Im Höhenflug, aber nicht abgehoben
20. November 2010Die glänzenden Umfragewerte beflügelten die Grünen auf ihrem Parteitag in Freiburg - und sie führten zu interessanten Denkanstößen, die weit über die Grenzen der Parteipolitik hinausgehen. Natürlich identifizieren sich die neuen Mitglieder, die den Grünen zurzeit in Scharen zulaufen, mit den grünen Themen, aber das alleine greift als Erklärung zu kurz. Hinzu kommt eine weit verbreitete Unzufriedenheit: In Deutschland vermissen viele Menschen die Möglichkeit, jenseits des Wahlzettels politische Prozesse ernsthaft mitzugestalten. Die Emotionen, die seit Monaten rund um den geplanten Neubau des Stuttgarter Hauptbahnhofs hochschlagen, belegen das deutlich.

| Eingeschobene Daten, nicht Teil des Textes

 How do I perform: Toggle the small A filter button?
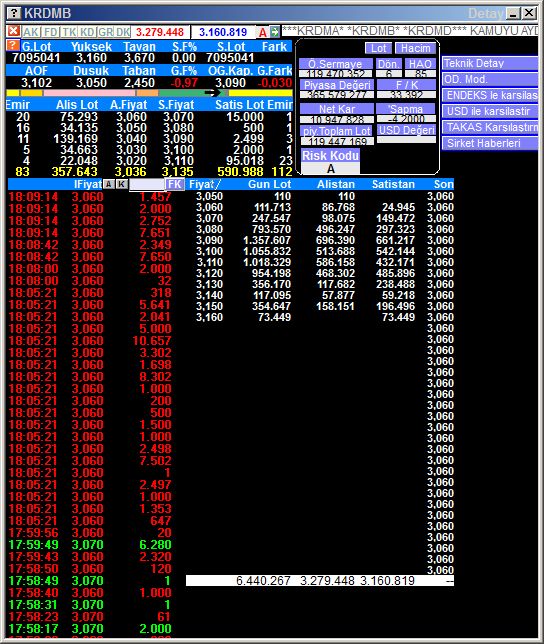[x=109, y=184]
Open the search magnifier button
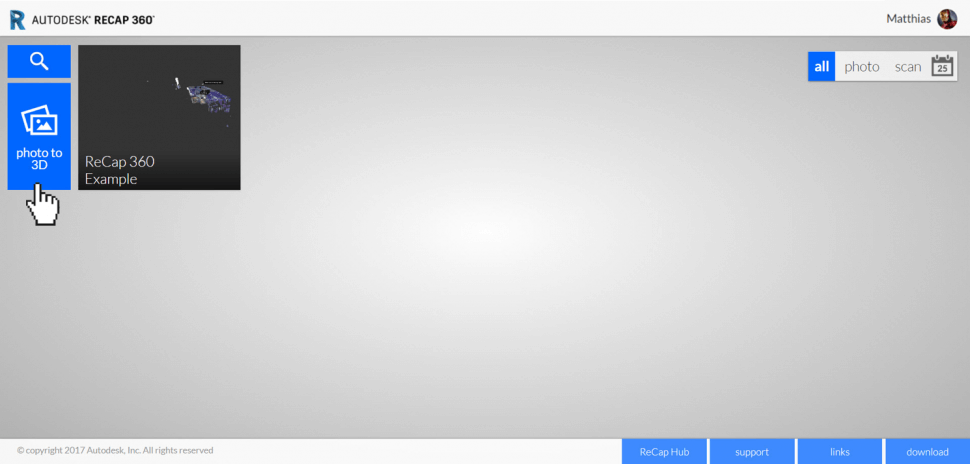This screenshot has height=464, width=970. click(x=39, y=61)
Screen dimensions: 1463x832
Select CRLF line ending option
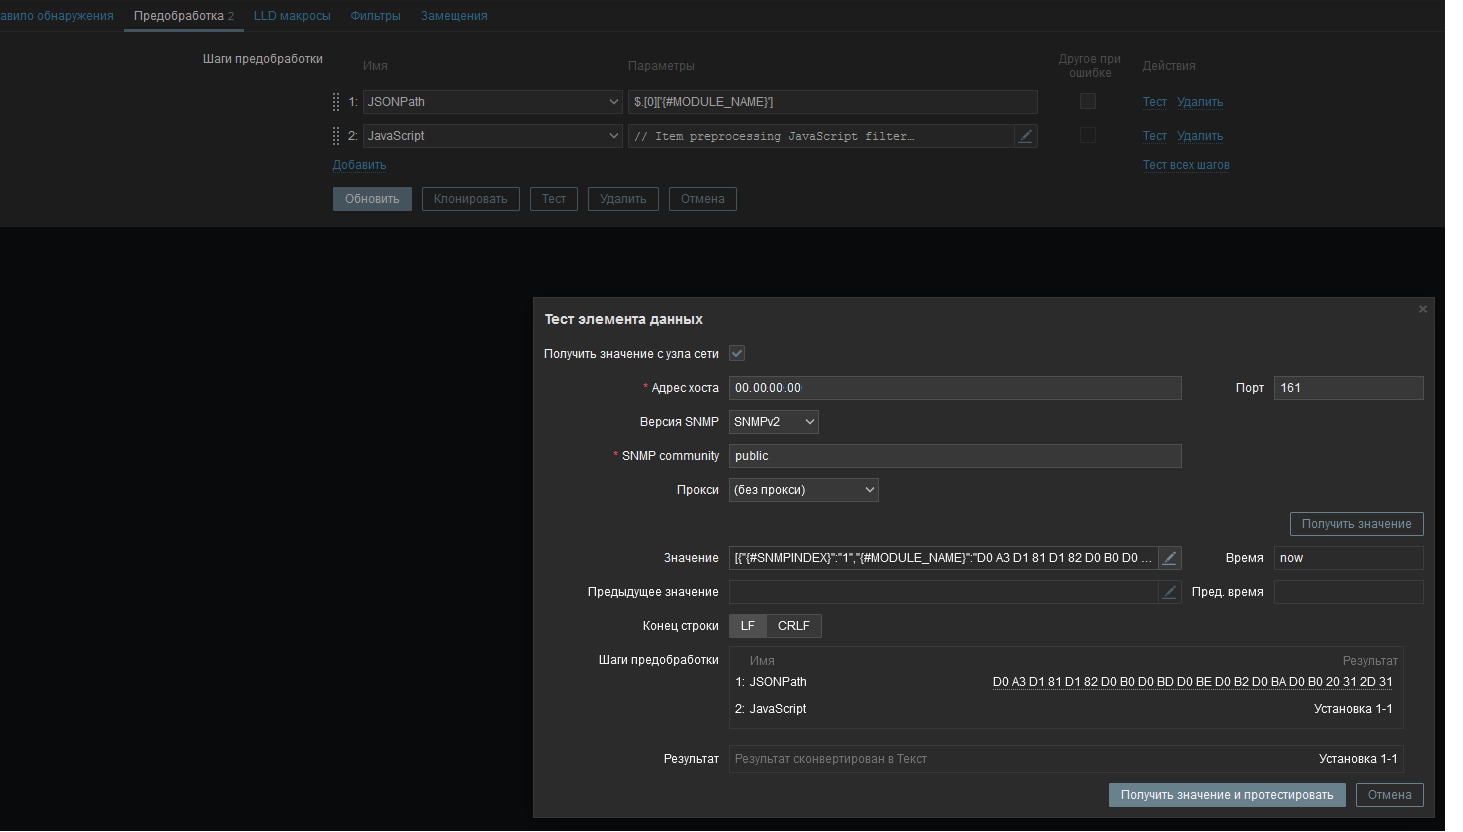click(x=793, y=626)
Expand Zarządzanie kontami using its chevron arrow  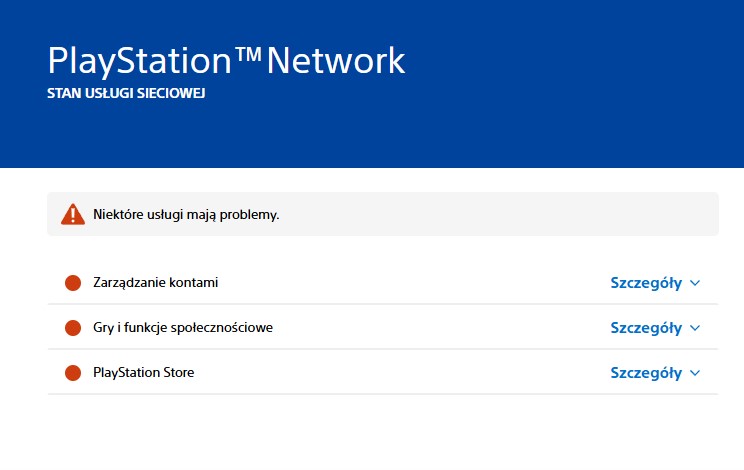tap(696, 283)
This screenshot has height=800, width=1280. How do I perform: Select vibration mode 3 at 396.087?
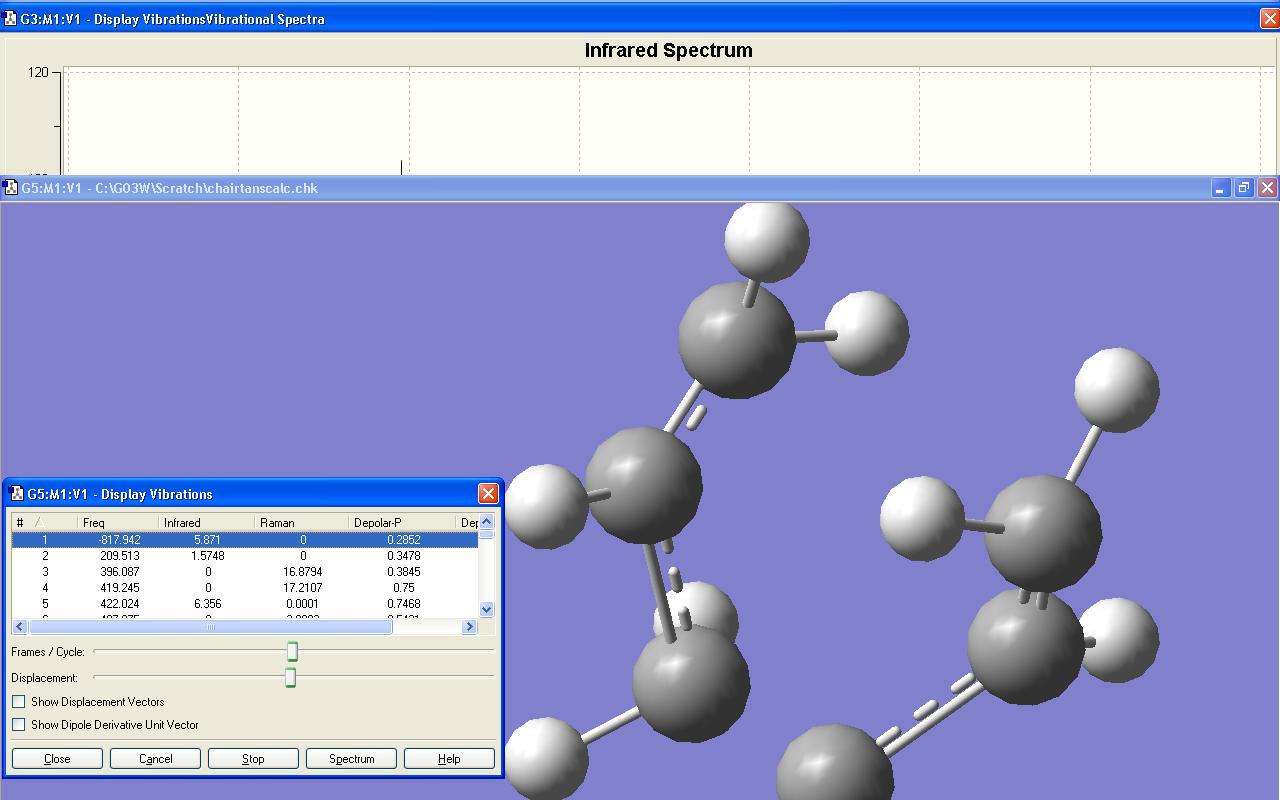pyautogui.click(x=120, y=572)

Der schwer zu kontrollierende Einfluss großer Konzerne, die Verschwendung von Steuergeldern, gebrochene Wahlversprechen arroganter Politiker - alles das registrieren die Wähler seismographisch genau, und es treibt sie um.

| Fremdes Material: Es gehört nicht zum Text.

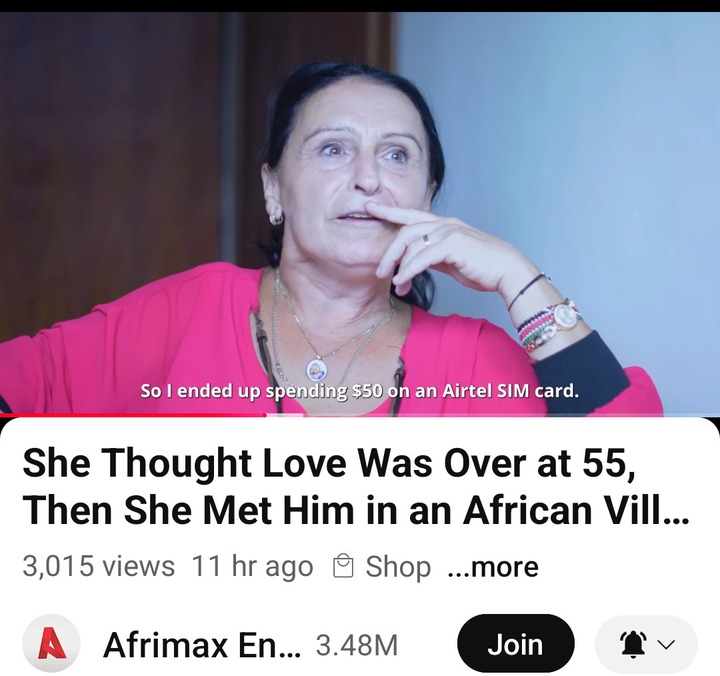Click the 3.48M subscriber count

pos(356,645)
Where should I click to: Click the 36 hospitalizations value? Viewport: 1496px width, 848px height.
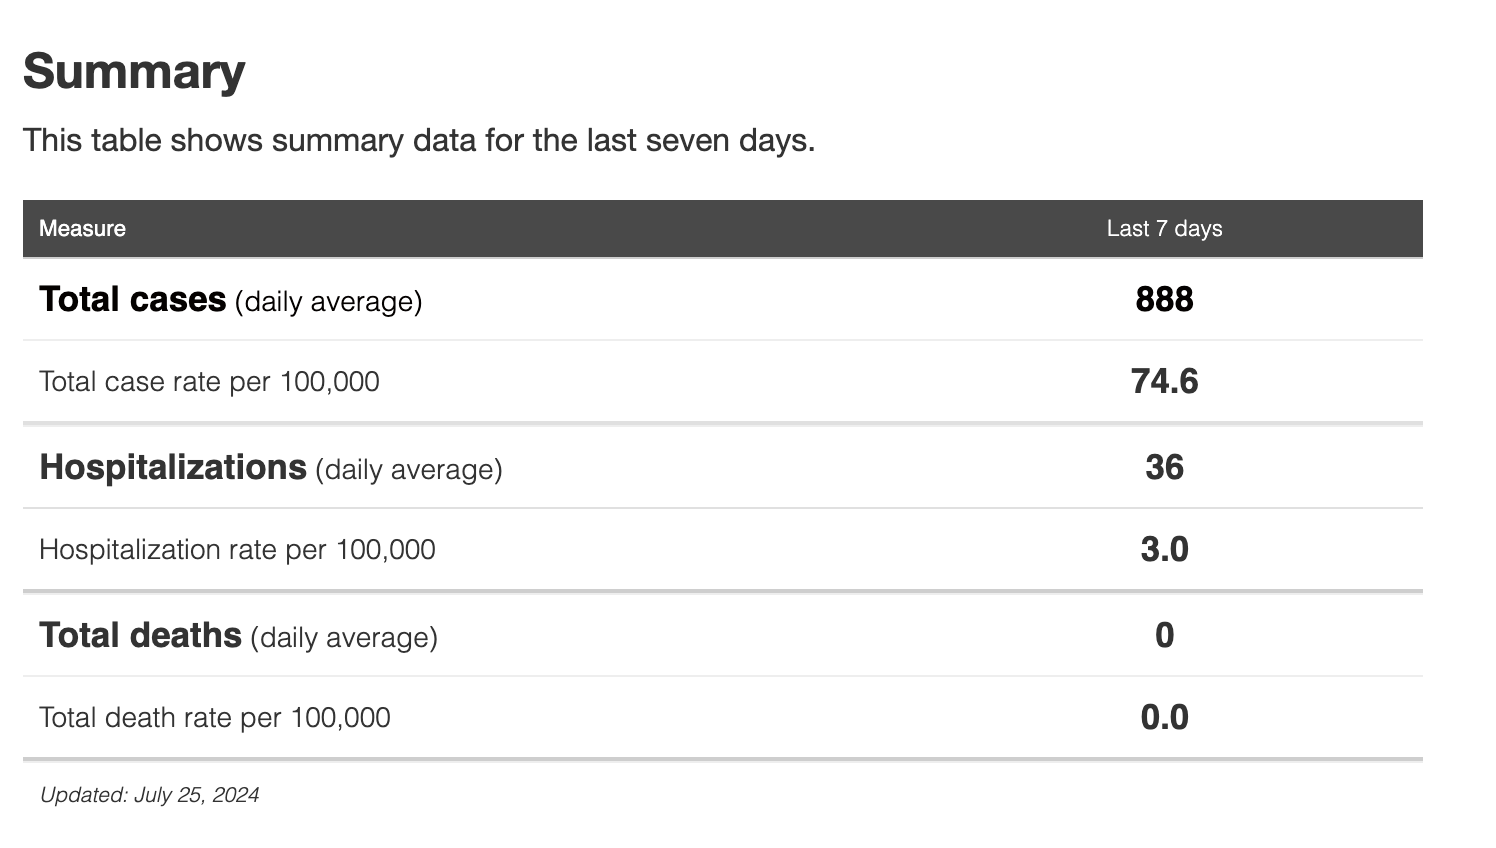[1164, 468]
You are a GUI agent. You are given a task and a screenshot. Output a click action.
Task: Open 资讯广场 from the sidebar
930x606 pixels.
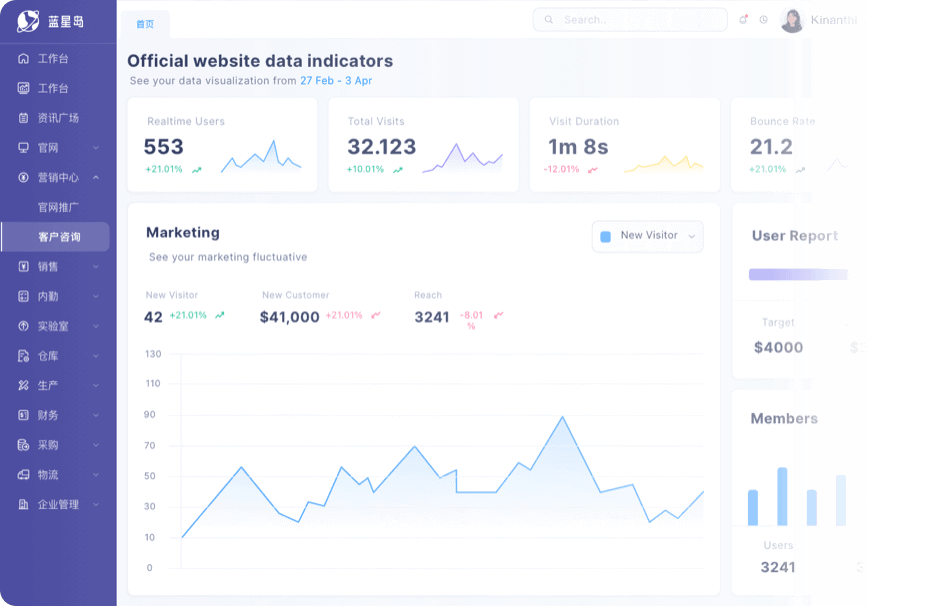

Vor diesem Hintergrund ist es anmaßend, wenn die Regierungsparteien aktiven und kritischen Bürgern eine Blockadehaltung vorwerfen oder den Demonstranten in Stuttgart eine Verhinderungsmentalität. Genau diese Art der Bevormundung lehnen die Grünen ab: Sie selbst sind stets gewachsen an ihren Minderheitenpositionen, und mit ihnen die gesamte Gesellschaft. Dass der Umweltschutz in Deutschland heute weltweit als vorbildlich gilt, ist maßgeblich den Grünen zu verdanken - dafür ertrugen sie jahrelang geduldig Spott und Hohn.

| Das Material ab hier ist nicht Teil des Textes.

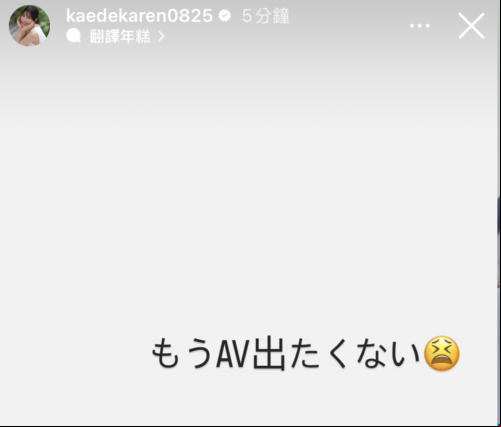Screen dimensions: 501x427
Task: Open kaedekaren0825's profile picture
Action: click(x=29, y=25)
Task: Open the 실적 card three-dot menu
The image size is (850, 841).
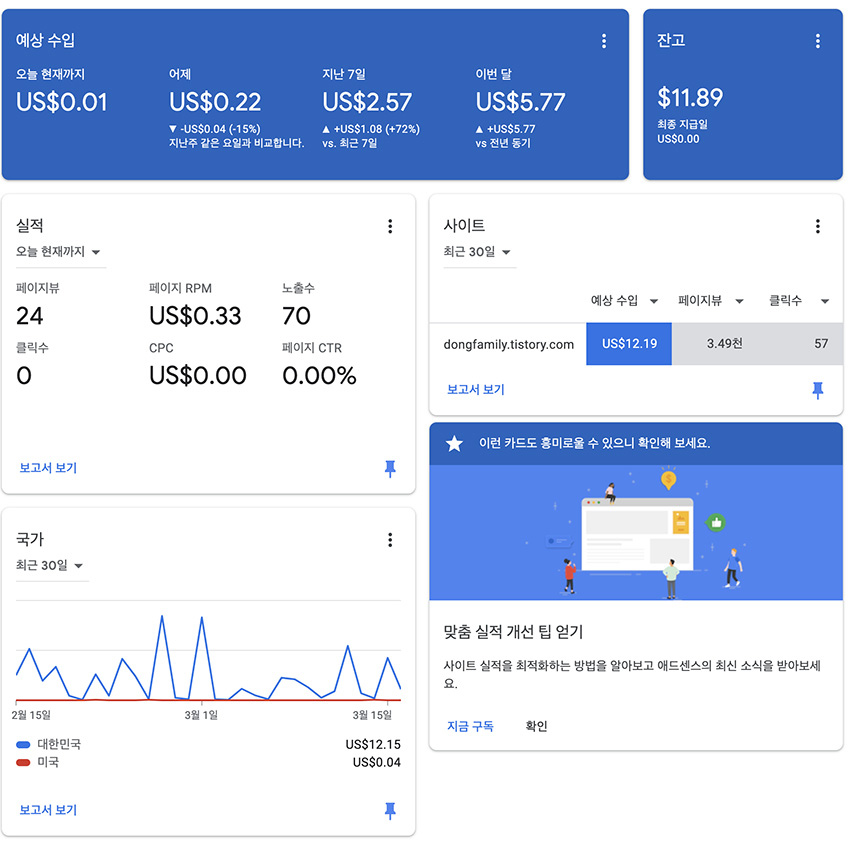Action: pos(390,226)
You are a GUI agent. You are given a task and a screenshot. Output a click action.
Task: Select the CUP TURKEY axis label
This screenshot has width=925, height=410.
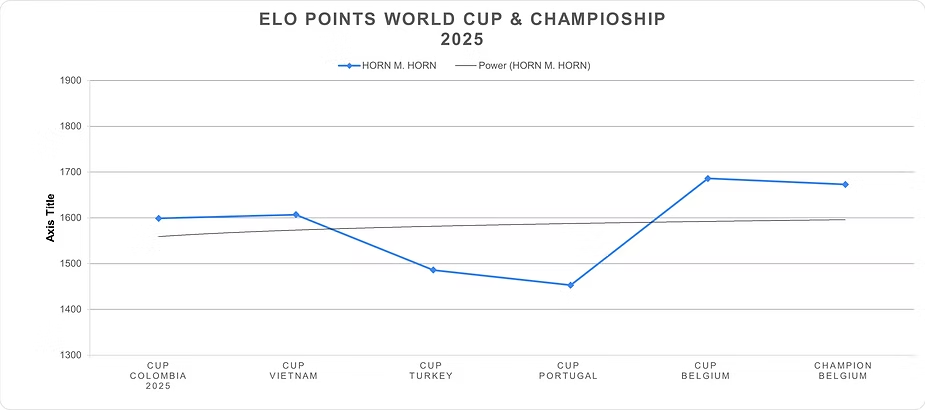433,370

Aufgrund ihrer eigenen Geschichte haben die Grünen eine feine Antenne für Veränderungsprozesse in der Gesellschaft, und gerade jetzt nehmen sie einen solchen wahr: Die deutsche Parteien-Demokratie ist in Teilen hohl und leblos geworden. Sie braucht neue Formen der Bürgerbeteiligung, eine moderne Verbindung der Parlamente zu den außerparlamentarischen Bewegungen, sie muss offener sein für Veränderungen. Diese Botschaft ist weit wichtiger als die Frage, ob die kleinen Grünen nun eine Volkspartei sind – natürlich nicht. Aber sie arbeiten daran, die neuen Strömungen und Ideen aufzugreifen. Und es deutet alles darauf hin, dass sich das im Jahr 2011 in guten Wahlergebnissen niederschlagen wird.